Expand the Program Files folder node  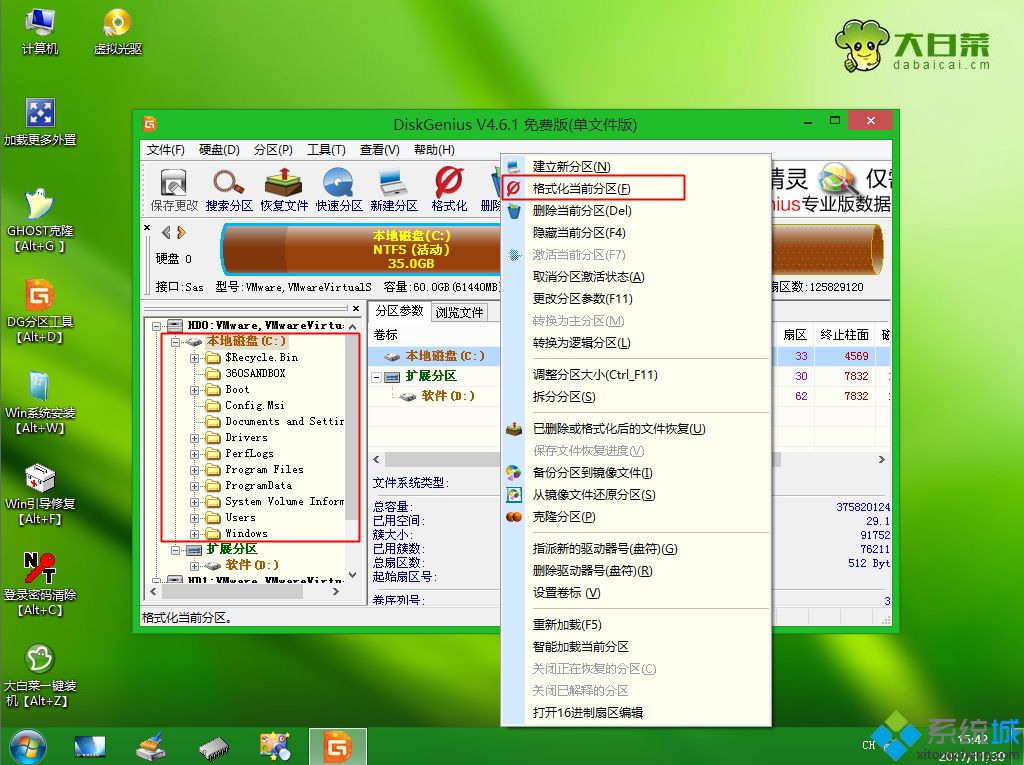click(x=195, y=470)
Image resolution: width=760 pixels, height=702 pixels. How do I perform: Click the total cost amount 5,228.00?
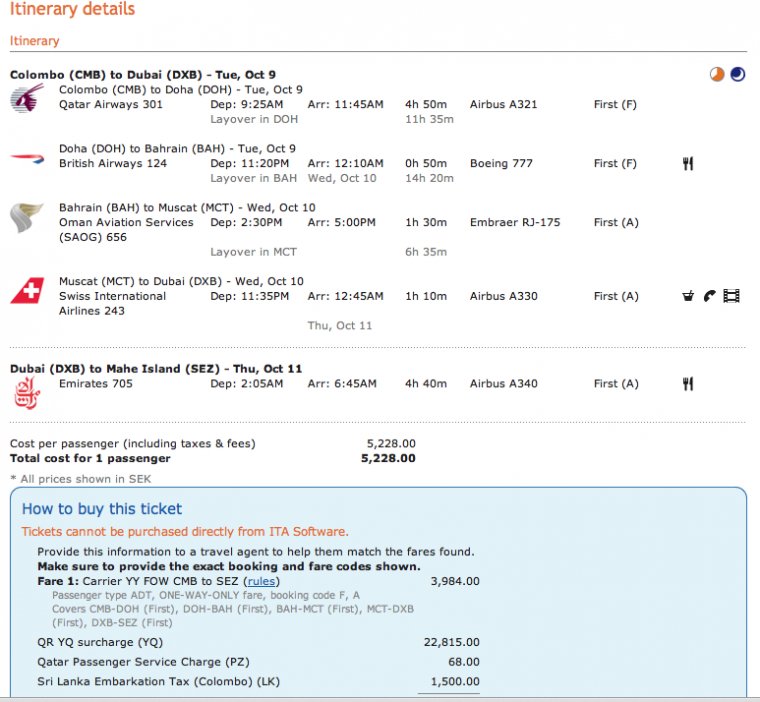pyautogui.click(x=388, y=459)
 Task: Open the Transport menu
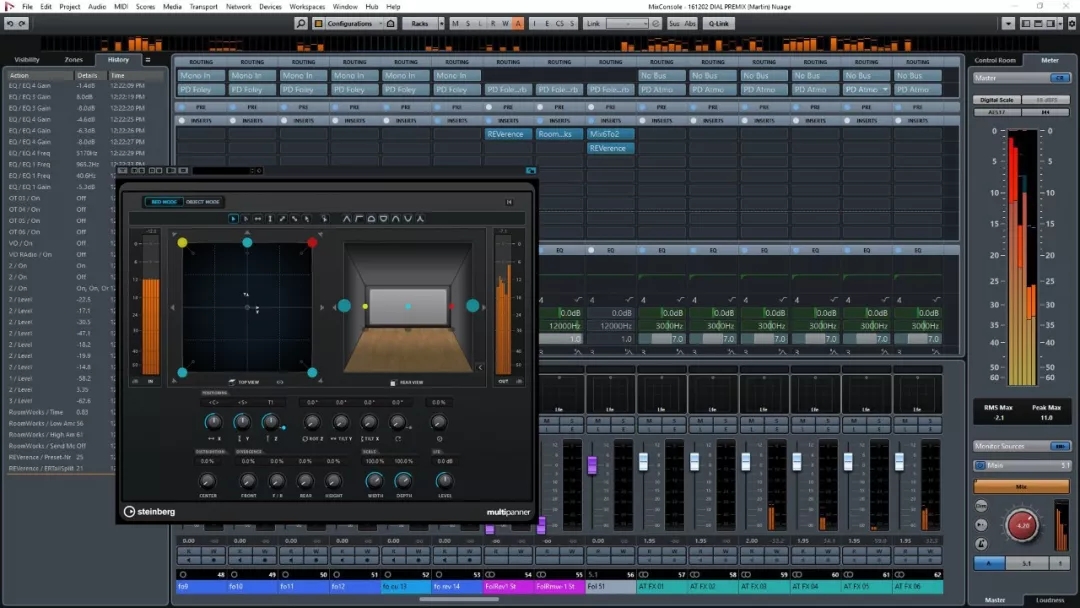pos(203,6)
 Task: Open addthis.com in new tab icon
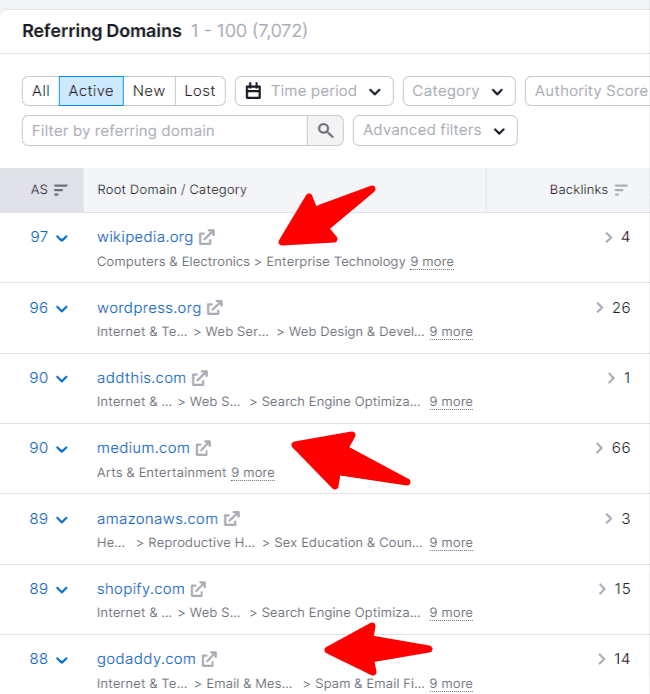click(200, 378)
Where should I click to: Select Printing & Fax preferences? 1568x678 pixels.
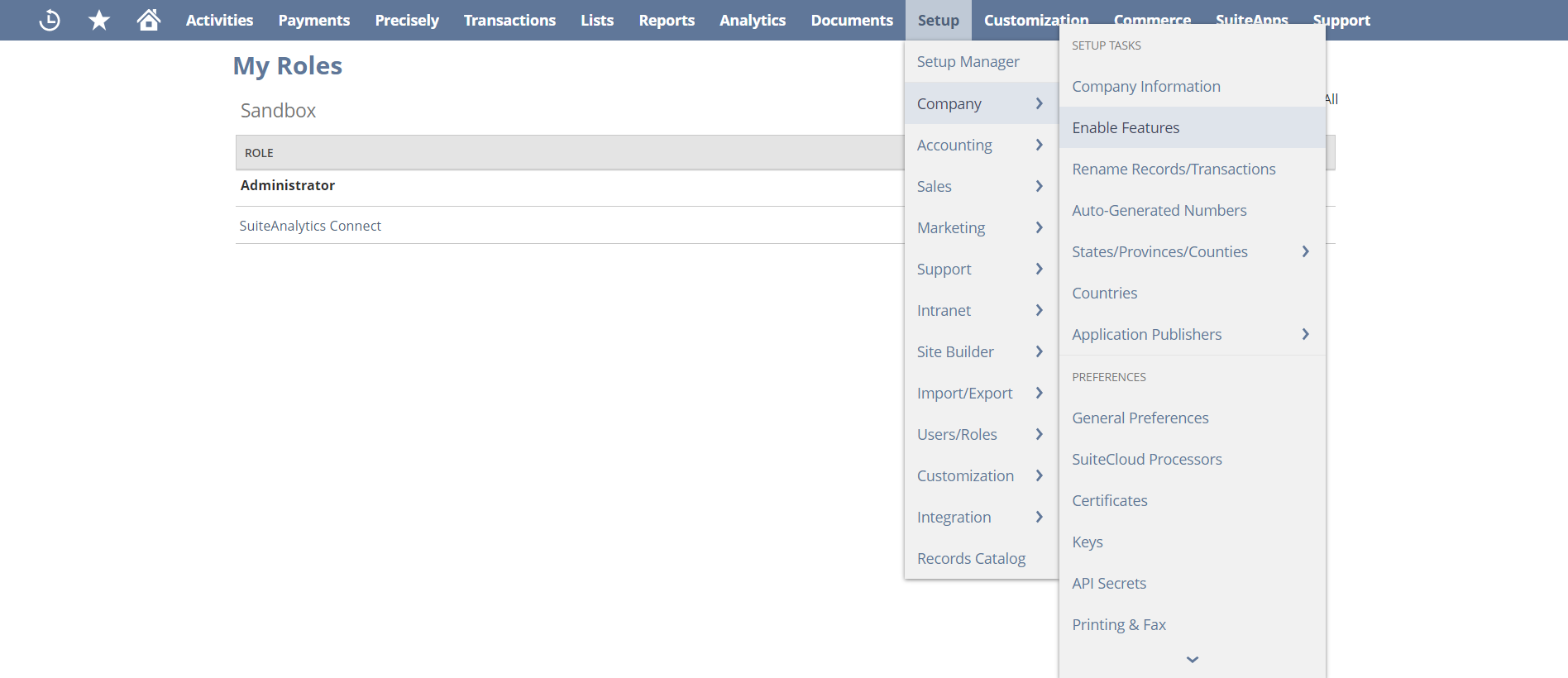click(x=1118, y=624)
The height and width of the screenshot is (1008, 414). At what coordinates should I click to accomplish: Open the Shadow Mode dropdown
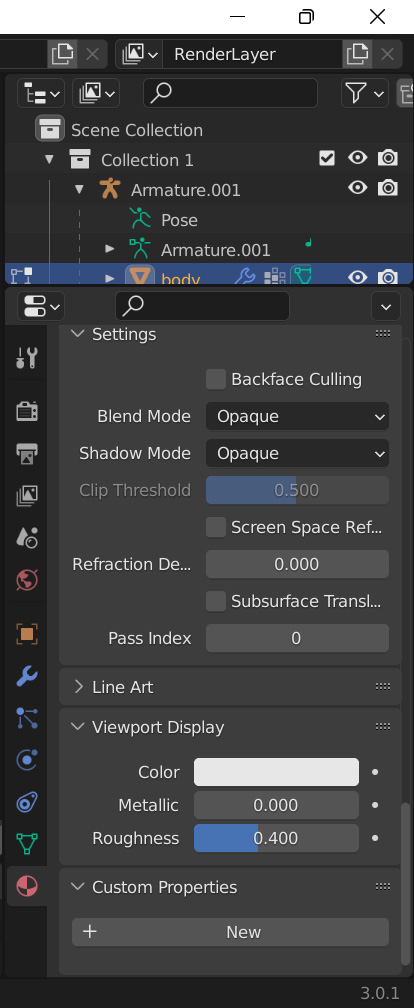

WHAT IS REQUIRED: The range to set down runs from the line containing "Task: Open the Transport menu" through the final line of the data, both ends included; give it exactly and drop the pictures.

TASK RESULT:
 Task: Open the Transport menu
pos(203,6)
 Task: Open addthis.com in new tab icon
click(200, 378)
Where should I click to: Select Printing & Fax preferences? 1568x678 pixels.
click(x=1118, y=624)
The height and width of the screenshot is (1008, 414). At what coordinates should I click to accomplish: Open the Shadow Mode dropdown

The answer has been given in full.